Fujimi 1/20 Williams FW 16 (San Marino 1994)
|PRICE:||5000 yen from Hobby Link Japan|
|NOTES:||Tabu "Rothmans" decals used|
Ayrton Senna de Silva was born on
The Williams FW16 was a passive evolution of the FW15C that had preceded it. It featured revised bodywork, with a low profile engine cover and enclosed driveshafts and an anhedral rear wing lower element, the latter being hinted at in the preceding FW15C. In addition to these changes it featured an innovative rear suspension wishbone design and an improved version of the Renault RS6 3.5L V10. The number 0 car was driven by Damon Hill for the entire season. The number 2 car was driven by Ayrton Senna, David Coulthard and Nigel Mansell.
The car proved to be a tricky proposition in early testing and in the early part of the season. Senna commented as follows on the FW16 during early season testing:
"I have a very negative feeling about driving the car and driving it on the limit and so on. Therefore I didn't have a single run or a single lap that I felt comfortable or reasonably confident."
A design flaw was discovered in the car's frontal section before the third race of the season, which was attempted to be remedied for the 1994 San Marino Grand Prix. Various other alterations were made to alleviate the cars handling problems by Adrian Newey and Patrick Head.

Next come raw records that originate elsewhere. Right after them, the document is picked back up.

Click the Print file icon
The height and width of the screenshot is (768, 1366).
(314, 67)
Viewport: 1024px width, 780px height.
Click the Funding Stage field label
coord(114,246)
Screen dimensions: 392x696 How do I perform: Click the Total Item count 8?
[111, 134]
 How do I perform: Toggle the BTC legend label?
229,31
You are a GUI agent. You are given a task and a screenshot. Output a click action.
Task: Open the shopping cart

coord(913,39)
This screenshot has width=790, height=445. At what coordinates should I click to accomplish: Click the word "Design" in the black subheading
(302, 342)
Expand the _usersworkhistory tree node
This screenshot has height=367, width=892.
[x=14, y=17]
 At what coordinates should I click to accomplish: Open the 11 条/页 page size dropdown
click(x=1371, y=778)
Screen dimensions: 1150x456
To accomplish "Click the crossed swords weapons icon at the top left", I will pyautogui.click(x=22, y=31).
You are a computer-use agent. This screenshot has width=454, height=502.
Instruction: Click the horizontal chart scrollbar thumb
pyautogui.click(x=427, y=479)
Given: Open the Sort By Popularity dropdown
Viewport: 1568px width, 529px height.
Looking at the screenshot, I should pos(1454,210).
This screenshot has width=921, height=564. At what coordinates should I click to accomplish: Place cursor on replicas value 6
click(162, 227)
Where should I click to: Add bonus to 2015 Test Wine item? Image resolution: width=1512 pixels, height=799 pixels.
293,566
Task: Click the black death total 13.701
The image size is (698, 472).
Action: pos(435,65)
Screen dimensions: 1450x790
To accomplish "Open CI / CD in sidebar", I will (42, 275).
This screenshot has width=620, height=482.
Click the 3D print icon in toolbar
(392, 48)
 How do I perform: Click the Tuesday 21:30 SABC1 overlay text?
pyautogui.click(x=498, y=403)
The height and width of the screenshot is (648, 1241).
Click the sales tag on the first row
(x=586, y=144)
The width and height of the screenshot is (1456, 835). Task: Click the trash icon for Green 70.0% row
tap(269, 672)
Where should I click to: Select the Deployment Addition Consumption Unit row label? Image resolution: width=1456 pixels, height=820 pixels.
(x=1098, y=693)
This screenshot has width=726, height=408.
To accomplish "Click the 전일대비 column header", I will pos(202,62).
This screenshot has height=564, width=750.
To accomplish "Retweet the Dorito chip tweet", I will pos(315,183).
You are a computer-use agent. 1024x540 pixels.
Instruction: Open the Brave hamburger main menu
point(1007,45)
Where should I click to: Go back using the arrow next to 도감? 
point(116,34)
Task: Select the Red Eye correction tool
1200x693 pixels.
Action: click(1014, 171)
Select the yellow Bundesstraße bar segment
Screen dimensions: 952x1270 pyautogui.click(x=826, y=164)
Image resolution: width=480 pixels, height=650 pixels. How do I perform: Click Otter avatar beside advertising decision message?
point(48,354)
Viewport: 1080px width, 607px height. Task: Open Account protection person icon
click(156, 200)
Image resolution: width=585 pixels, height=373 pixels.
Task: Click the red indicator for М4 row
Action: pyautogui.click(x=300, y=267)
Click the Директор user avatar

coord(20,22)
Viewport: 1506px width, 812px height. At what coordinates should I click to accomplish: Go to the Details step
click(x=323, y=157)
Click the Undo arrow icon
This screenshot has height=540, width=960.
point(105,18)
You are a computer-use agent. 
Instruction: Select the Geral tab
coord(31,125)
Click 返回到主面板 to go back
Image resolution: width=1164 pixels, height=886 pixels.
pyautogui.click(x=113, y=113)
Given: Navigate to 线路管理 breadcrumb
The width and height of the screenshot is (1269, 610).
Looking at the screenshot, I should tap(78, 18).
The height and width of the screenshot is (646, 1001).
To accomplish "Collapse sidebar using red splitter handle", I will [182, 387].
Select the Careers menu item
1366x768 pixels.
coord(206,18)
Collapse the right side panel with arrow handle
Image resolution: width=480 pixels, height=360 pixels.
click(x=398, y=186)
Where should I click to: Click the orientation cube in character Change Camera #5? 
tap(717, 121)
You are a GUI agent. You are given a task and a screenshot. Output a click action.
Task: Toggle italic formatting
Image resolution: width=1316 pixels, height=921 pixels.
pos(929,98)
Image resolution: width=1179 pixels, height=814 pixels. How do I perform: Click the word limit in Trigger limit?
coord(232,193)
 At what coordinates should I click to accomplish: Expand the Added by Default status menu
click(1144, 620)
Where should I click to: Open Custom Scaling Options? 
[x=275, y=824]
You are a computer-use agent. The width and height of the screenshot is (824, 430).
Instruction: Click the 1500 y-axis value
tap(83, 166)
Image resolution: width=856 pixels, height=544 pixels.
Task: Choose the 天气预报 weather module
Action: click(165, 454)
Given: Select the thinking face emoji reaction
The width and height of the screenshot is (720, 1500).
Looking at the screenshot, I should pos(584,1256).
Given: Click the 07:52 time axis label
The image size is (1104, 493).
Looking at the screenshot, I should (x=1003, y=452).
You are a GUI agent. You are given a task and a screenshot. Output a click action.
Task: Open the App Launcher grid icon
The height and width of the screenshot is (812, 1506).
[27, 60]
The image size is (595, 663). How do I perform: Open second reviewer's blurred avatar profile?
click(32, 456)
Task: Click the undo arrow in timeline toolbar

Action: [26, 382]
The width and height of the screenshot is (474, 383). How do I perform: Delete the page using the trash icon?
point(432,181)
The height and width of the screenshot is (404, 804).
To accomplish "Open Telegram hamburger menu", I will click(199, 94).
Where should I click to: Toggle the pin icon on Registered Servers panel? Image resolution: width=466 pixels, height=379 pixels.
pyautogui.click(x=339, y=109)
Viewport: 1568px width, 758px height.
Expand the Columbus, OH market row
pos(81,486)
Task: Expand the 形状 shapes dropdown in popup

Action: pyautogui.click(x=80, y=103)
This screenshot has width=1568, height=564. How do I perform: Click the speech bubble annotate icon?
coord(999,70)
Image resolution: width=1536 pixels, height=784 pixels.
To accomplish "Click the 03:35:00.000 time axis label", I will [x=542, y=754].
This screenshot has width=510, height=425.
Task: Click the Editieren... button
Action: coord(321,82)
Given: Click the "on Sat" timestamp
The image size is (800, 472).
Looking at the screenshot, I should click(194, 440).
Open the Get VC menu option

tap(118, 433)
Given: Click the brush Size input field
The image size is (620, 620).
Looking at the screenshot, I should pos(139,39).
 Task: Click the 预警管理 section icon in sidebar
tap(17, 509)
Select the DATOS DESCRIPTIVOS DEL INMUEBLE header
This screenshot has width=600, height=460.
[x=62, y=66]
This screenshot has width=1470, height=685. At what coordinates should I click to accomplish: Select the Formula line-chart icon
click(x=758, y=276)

However the car was springy and unstable, with aerodynamic deficiencies which the revolutionary rear suspension could not mask. The FW16 lacked the active suspension and traction control of the previous season's FW15C and suffered from a very narrow driveability setup window that made it difficult to drive until the modifications to become the FW16B. The first comprehensive set of modifications to widen this driveability window were introduced at Imola. These included a revised nose profile with the wings positioned slightly higher, new aerodynamic end plates which were slightly taller, a revised wheelbase and a re-shaped cockpit surround. Other cockpit changes were designed to accommodate Senna's desire to be made more comfortable in the car and included changes to the steering column design to adjust the steering wheel position in line with Senna's personal preference. Patrick Head subsequently also removed a section of the chassis to give Senna more space.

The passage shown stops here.